Por Teresa Donoso
12 septiembre, 2016

Dato del día: vas a discutir lo quieras o no, pero la forma en la que manejes la situación determinará para siempre tu futuro.

Vivir con tu pareja nunca es como en las películas. Crees que todo será perfecto, después de todo, ya se han ido de vacaciones varias semanas y todo ha sido genial. Pero déjame decirte que vivir con la persona que amas no es sólo despertar junto a él/ella todas las mañanas, compartir desayunos en la cama y quedarse conversando en voz baja hasta que se quedan dormidos abrazados. Esa es sólo una parte. La otra parte es que tienen que lavar la ropa, limpiar la casa, pagar las cuentas, decidir quién hará qué y enfrentarse a una multitud de malos entendidos que se sienten como una puñalada directo al corazón para el afectado, pero que muchas veces se dieron porque uno de los dos se confundió e hirió sin querer al otro.

Te diré algo que no todos dicen: vivir con tu pareja va a ser difícil y la mitad del tiempo te va a parecer que cometiste un error, pero será justo en esos momentos, en los que todo parezca difícil pero igual quieras intentar arreglarlo, que te darás cuenta de que realmente no puedes imaginarte discutiendo con nadie más sobre los platos sucios o sobre el desastre del baño que con él/ella.

(Aunque si de verdad te parece que cometiste un error, no está de más pedirle un consejo a tu mejor amig@ o a tu terapeuta).

1. Aprendí que la paciencia es un concepto más importante del que se cree


En serio. Vas a tener que tener paciencia porque habrá cosas bastante mínimas que comenzarás a odiar en muy poco tiempo. Como que apriete la pasta dental de forma diferente o que prefiera guardar las tazas hacia arriba en vez de hacia abajo o que cuando le pidas que te haga un café olvide ponerle un poco de agua helada. Te dirás: pero antes él/ella nunca hubiese hecho esto. Claro, porque antes no vivían contigo y probablemente lo hacían todo el tiempo cuando vivían solos. Recuerda esto: por cada cosa que te molesta, lo más probable es que tu también tienes un hábito igual de terrible que te parece muy normal.


2. Dejé de ver el mundo sólo a través de mis ojos


Vivir en pareja es un ejercicio en empatía que idealmente ambos deberían realizar. Cuando no entiendas por qué hace algo de cierta forma, intenta ver el mundo a través de sus ojos y lo comprenderás a la perfección. Ah y preguntar de forma directa y sin rodeos nunca está de más, te puede ahorrar días y días de incomodidad.

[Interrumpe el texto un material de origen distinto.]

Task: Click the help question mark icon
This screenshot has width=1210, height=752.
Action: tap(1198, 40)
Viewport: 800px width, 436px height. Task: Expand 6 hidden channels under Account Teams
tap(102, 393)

3. Aprendí a escoger mis batallas


Vas a discutir pelear por muchas cosas. Vas a armar argumentos en tu cabeza y vas a decidir la razón perfecta porque la TÚ y no la otra persona, tienes la razón. Pero al final del día hay muchas cosas por las que no vale la pena discutir. El tiempo que tenemos es finito, ¿no sería mejor pasarlo riendo?


4. Comprendí que el dinero sí es un tema y que lo mejor es hablarlo de frente


Decidan desde el comienzo cómo pagaran las cosas y quién se encargará de qué. Quizás uno de los dos pagará las cuentas y el otro le devolverá la mitad. Quizás uno de los dos pagará la renta completa porque el otro tiene un trabajo con un salario muy bajo. Lo que sea que acuerden sean honestos, porque después no lo podrán cambiar sin generar muchos conflictos.

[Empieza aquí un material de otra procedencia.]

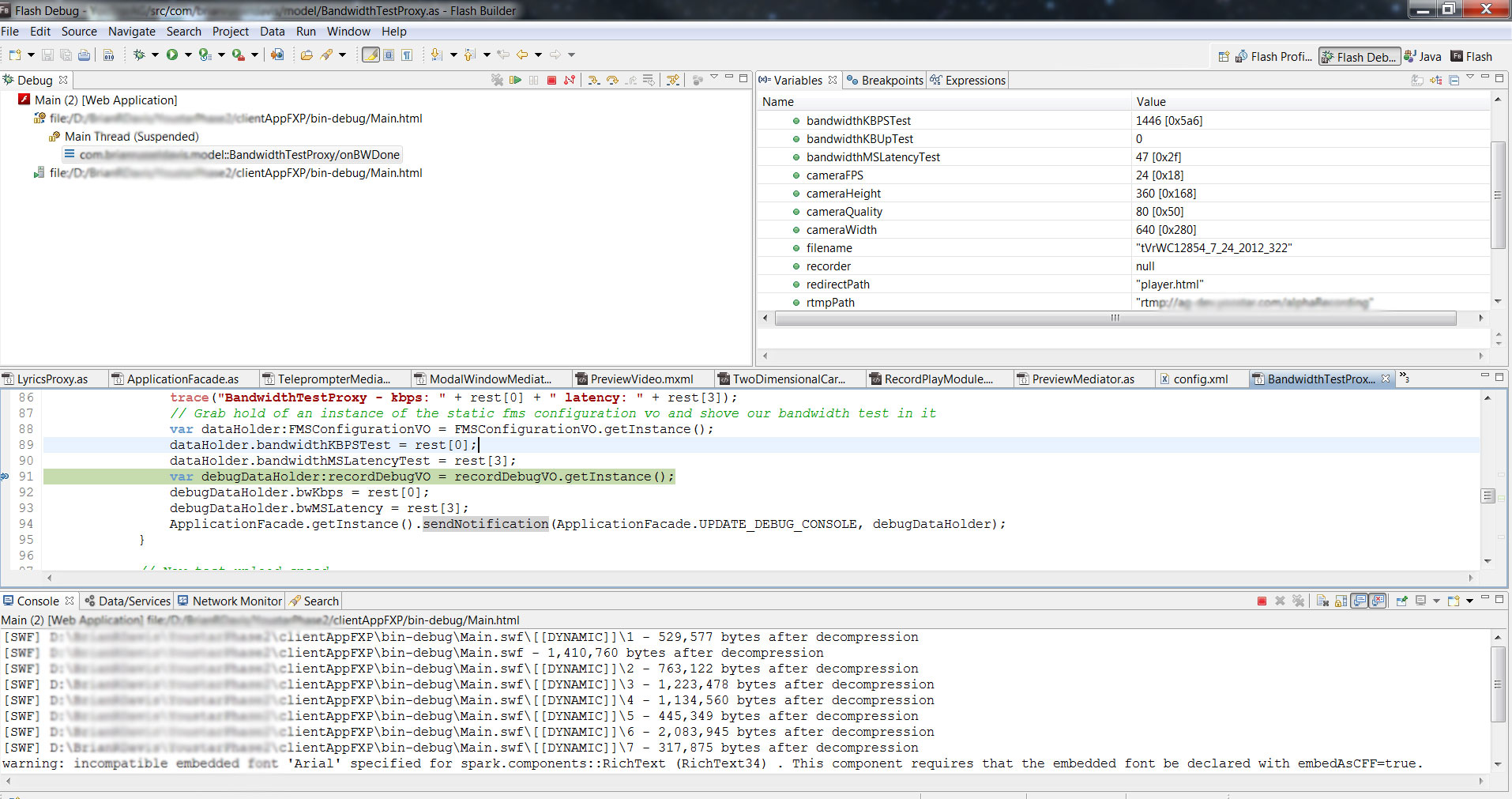Open the Debug launch dropdown arrow
Viewport: 1512px width, 799px height.
point(155,55)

5. Acepté que había cosas que cambiarían para siempre


Vivir juntos no es lo mismo que verse un par de veces a la semana, tener citas, salir a comer y hacer sólo las cosas divertidas. En las citas tratas de mostrar lo mejor de ti mismo, cuando vives juntos muestras lo mejor y también lo peor. Hay cosas que nunca más serán iguales pero eso no significa que no puedas crear nuevos rituales llenos de significado y amor.

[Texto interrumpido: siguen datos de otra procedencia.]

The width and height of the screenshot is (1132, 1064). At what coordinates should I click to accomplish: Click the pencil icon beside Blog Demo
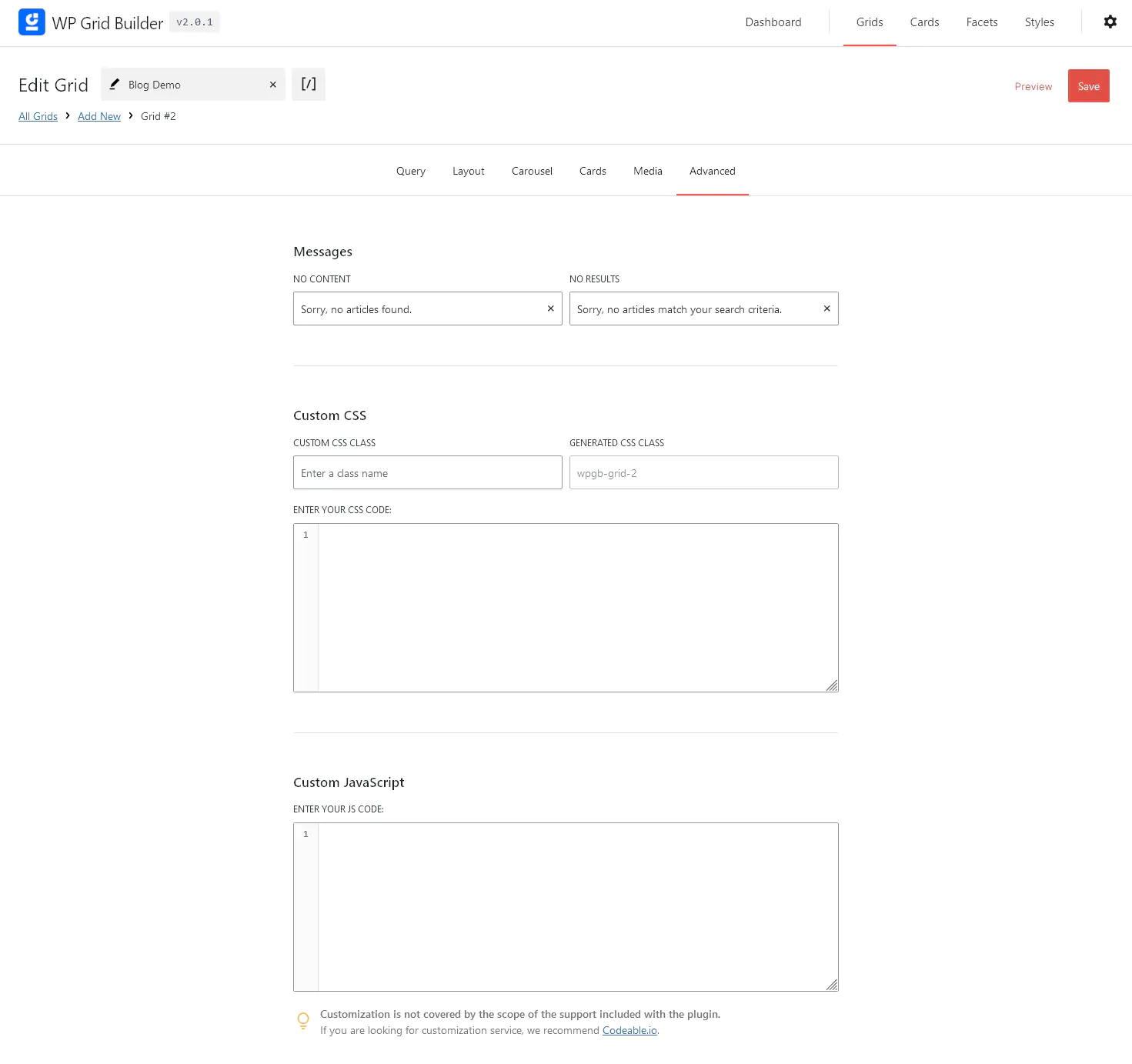click(115, 85)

6. Comencé a comunicar mis necesidades con mucha claridad


Existe un mito que dice que las mujeres decimos ‘no’ cuando queremos decir ‘sí’. Digo mito porque creo que es falso. La mayor parte del tiempo omitimos nuestra respuesta o decimos que ‘no’ o que ‘sí’ porque realmente creemos que eso es lo que sentimos… sólo que a veces nos damos cuenta que no quedamos satisfechos con nuestras respuestas. Fue así como aprendí que si quiero algo en particular debo pedirlo y no esperar que mi pareja lo adivine y frustrarme en el proceso. Difícil, pero posible.

¿Estás pensando irte a vivir con tu pareja? Es un gran paso y a pesar de todo, es algo muy divertido y lleno de pequeños desafíos. ¡Suerte!